Но вот ругаться при девочках — не только я, все мы — считали всегда позором. Помню забавный, почти анекдотический случай (в студенческие уже годы). Входит в нашу комнату в общежитии мой товарищ Сашка Л. С порога кричит: «Ну, ребята! Что было-то! Ну, ё… твою мать!» Заметив наши страшные глаза, оглядывается, видит в комнате девушку, растерянно лепечет: «Ну, ё… твою мать!» И совсем уж уничтоженный сознанием двойной оплошности, хватается за голову: «Ну, ё… твою мать!» И выбегает из комнаты.

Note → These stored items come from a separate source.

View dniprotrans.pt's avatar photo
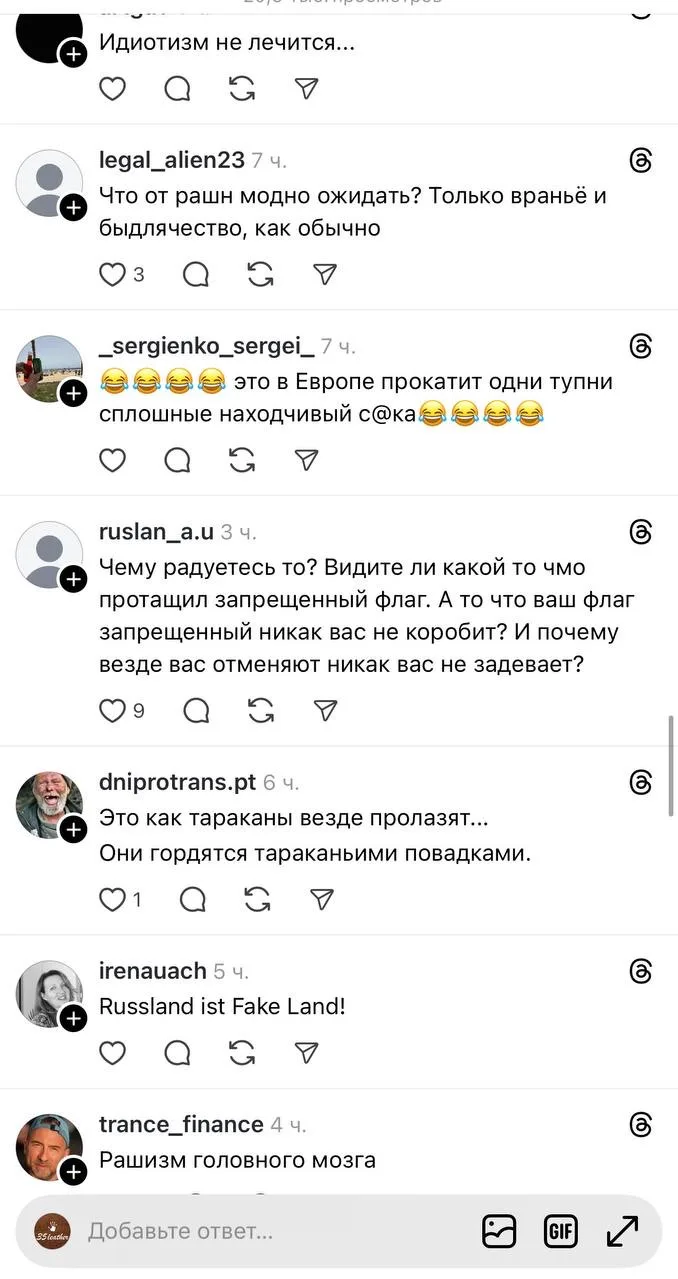 (49, 804)
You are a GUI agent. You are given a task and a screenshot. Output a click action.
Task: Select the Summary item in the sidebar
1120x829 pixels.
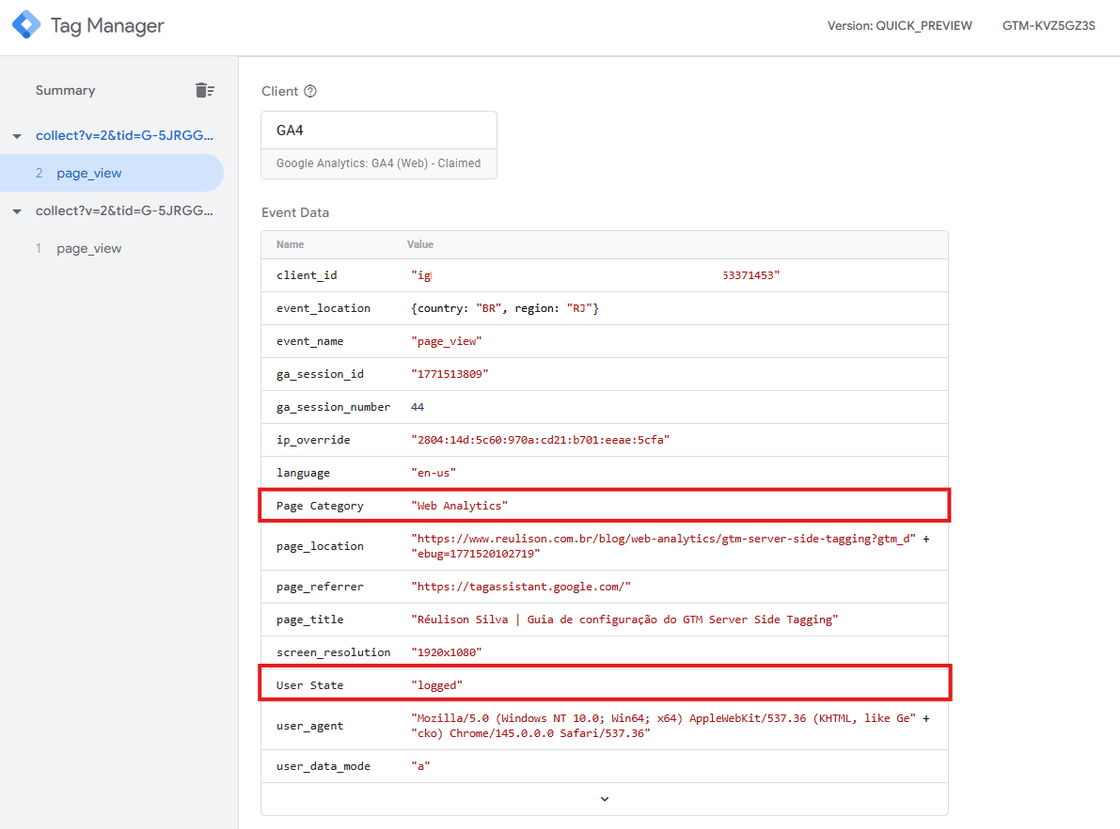click(65, 90)
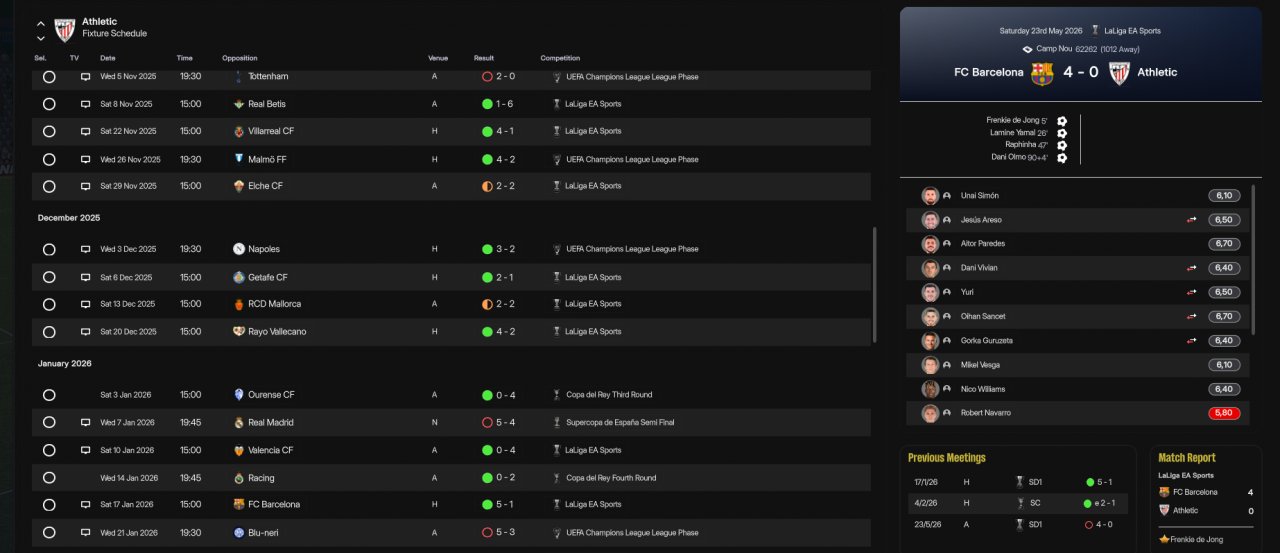Click the substitution arrow icon next to Jesús Areso

click(x=1191, y=220)
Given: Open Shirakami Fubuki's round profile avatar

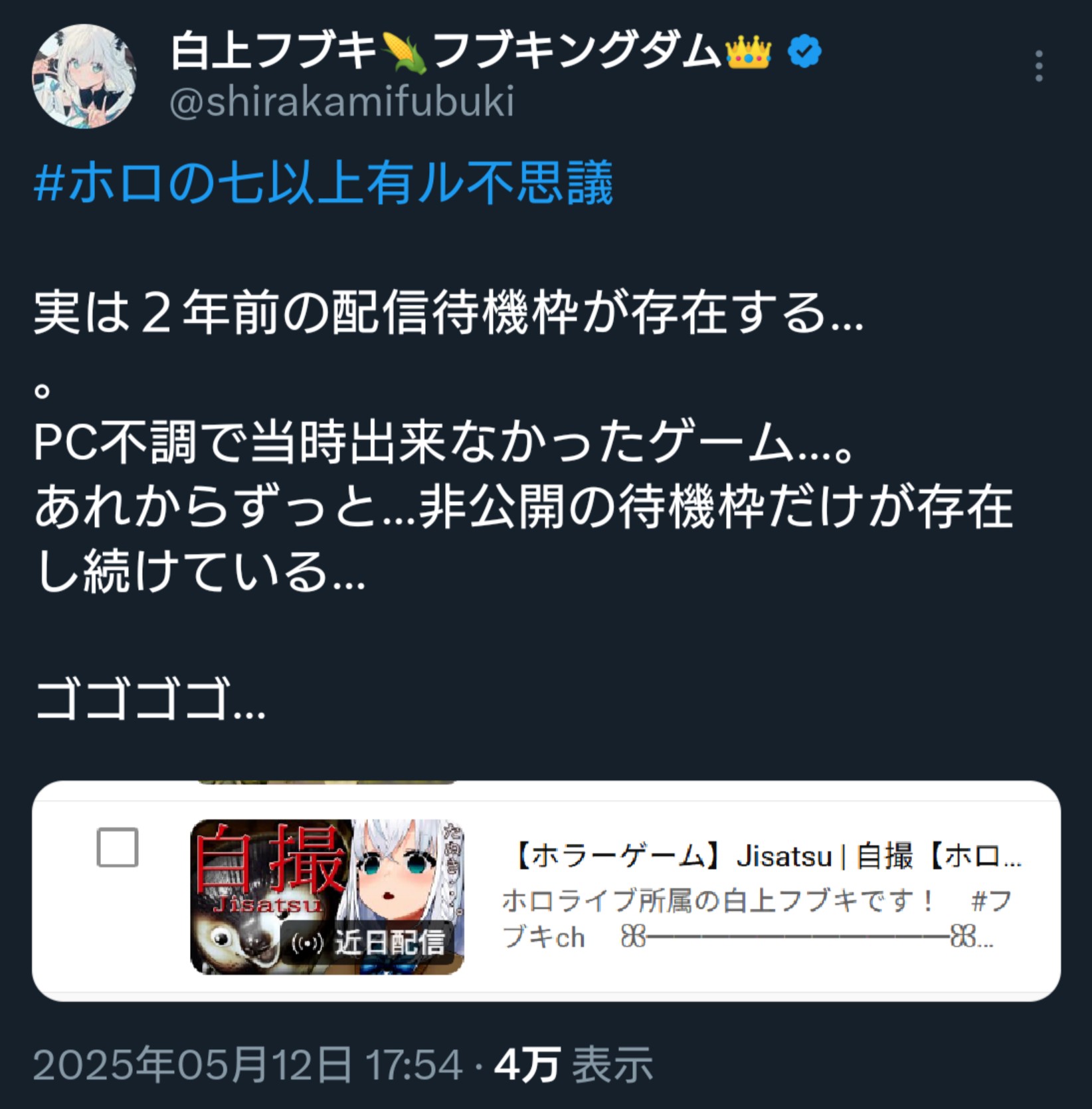Looking at the screenshot, I should point(84,76).
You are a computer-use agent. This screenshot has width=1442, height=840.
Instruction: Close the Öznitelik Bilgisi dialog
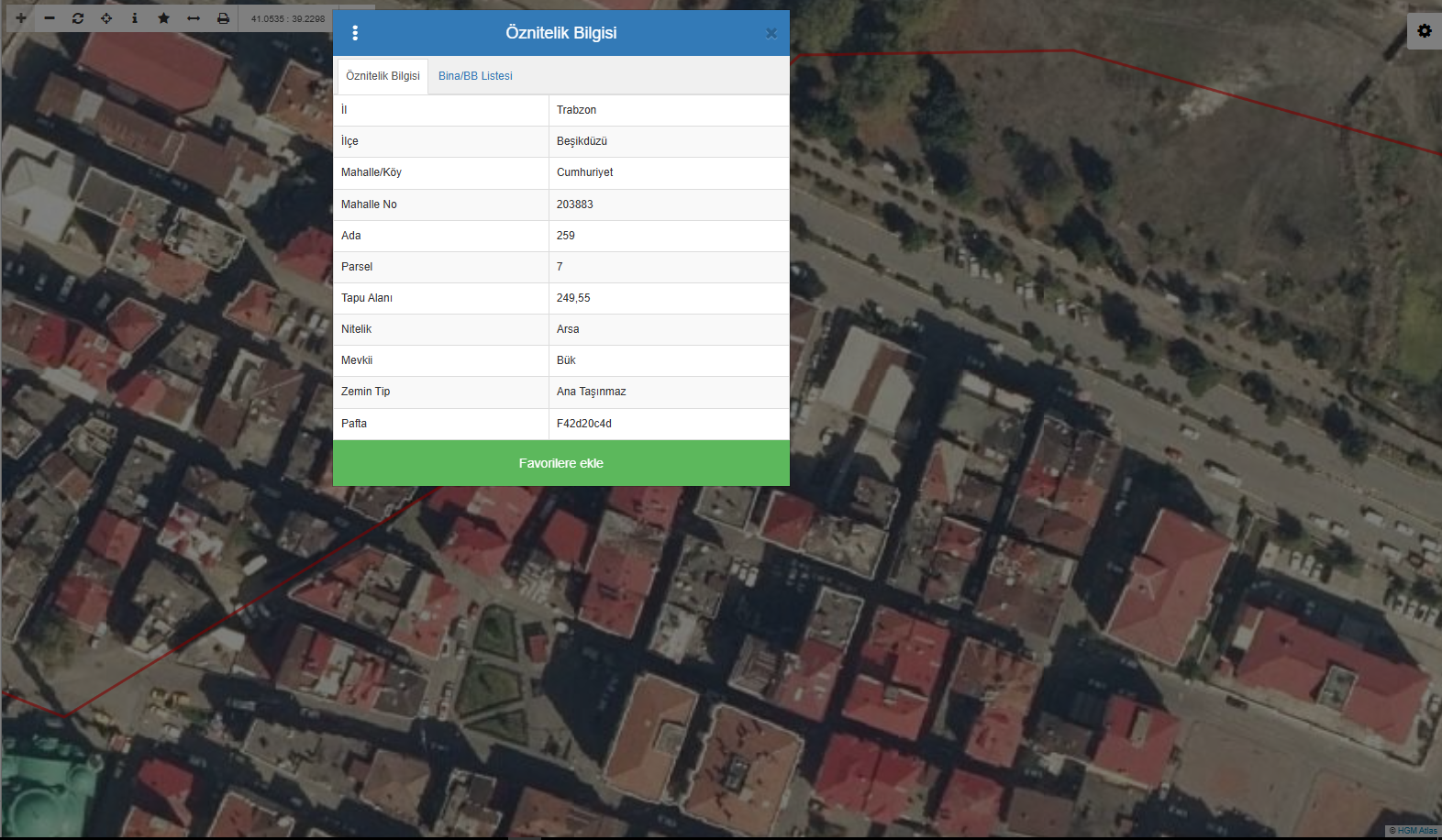771,33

Школьные наши шалости обычно — самые примитивные, мало отличающиеся, например, от тех, которые описывал в прошлом веке Помяловский в своих «Очерках бурсы», а иногда совпадающие с ними, даже и по названию.
Как и бурсаки середины XIX века, мы смачно делали друг другу оттяг (резкий, с оттяжкой, удар по заднице — по касательной, сверху вниз средними костяшками пальцев) или смазь. Ну, смазь — дело тонкое, она разных видов бывает: бывает обычная, когда забирается в горсть рот и нижняя челюсть товарища и сжимается, пока он не заорет, бывает вселенская (наши славные предшественники — бурсаки называли ее всеобщей), когда забирается в горсть и сжимается всё лицо объекта товарищеской шутки. И всё-таки жестокости на уровне садизма у нас не было. Смягчились ли за сто лет нравы или Помяловский, описывая нравы бурсы, несколько сгущал краски? Думаю, и то и другое.